Selenoprotein S (SELENOS) is a potential prognostic biomarker for brain lower grade glioma

Abstract

Background

Selenium, an essential micronutrient, primarily exists as selenocysteine in various selenoproteins. Selenoprotein S (SELENOS) is crucial in the development of human cancer. This study aimed to explore the correlation between SELENOS gene expression and the prognosis of brain lower-grade glioma (LGG).

Methods

SELENOS protein and mRNA expression in human normal and tumor tissues were explored through the HPA database.

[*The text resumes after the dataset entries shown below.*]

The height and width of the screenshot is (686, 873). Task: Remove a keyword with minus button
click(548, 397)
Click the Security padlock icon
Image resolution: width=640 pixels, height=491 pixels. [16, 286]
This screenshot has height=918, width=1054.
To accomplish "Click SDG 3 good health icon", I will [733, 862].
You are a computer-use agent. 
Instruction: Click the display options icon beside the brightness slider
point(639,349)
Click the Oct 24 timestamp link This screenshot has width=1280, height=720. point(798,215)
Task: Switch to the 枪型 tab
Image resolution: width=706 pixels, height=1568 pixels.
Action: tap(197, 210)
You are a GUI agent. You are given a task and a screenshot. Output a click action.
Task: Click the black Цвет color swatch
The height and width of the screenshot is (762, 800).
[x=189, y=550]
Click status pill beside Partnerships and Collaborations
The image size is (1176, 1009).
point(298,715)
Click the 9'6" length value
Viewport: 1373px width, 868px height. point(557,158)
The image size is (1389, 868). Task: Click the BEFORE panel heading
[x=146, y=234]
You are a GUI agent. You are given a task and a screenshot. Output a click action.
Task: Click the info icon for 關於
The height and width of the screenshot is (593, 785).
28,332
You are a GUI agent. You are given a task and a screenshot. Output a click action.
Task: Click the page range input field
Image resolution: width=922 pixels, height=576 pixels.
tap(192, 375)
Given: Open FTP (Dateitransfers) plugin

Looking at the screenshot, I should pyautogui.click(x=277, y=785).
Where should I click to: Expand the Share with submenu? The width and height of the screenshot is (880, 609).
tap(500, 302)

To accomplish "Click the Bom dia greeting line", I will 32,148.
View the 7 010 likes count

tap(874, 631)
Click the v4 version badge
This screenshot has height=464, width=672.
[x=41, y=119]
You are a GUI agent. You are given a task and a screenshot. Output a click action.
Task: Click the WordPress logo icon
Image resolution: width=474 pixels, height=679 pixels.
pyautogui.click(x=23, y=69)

SELENOS expression differences between normal and tumor tissues, along with its prognostic significance in gliomas, were analyzed using the TCGA, GTEx datasets, while the CGGA dataset was used to further assess its prognostic potential in a Chinese cohort. The association between SELENOS expression and tumor immune infiltration was also assessed. Multivariate and univariate Cox models were used to screen for clinicopathological parameters associated with SELENOS expression. The GDSC datasets was utilized to explore the connection between SELENOS and chemotherapeutic responses in LGG. A protein-protein interaction network for SELENOS was created. SELENOS expression in LGG cell lines were determined by Western blotting and qRT-PCR, and its functions were ascertained by routine in vitro experiments.

Results

SELENOS was upregulated in 11 cancers and downregulated in 10 cancers relative to the corresponding normal tissues, and correlated significantly with the prognosis, especially for GBM, LGG and GBMLGG. Furthermore, It displayed a positive correlation with immune cell infiltration levels in LGG. Multivariate and Univariate Cox analyses confirmed that the impact of SELENOS on the prognosis of LGG is the combined result of factors such as age and tumor grade. The expression of SELENOS was significantly negatively correlated with temozolomide IC50 in LGG. We found that SELENOS interacts with 10 proteins, which are upregulated in LGG compared to human normal tissues. The expression of these interactors is positively correlated with SELENOS expression and LGG survival/prognosis. In vitro experiments confirmed the aberrant expression of SELENOS in LGG cell lines, and siRNA-mediated knockdown of SELENOS reduced the proliferation, viability, invasion and migration of LGG cells, and induced apoptosis.

Conclusions

SELENOS is a potential prognostic marker and therapeutic target for LGG, and its low expression is associated with favorable prognosis in LGG.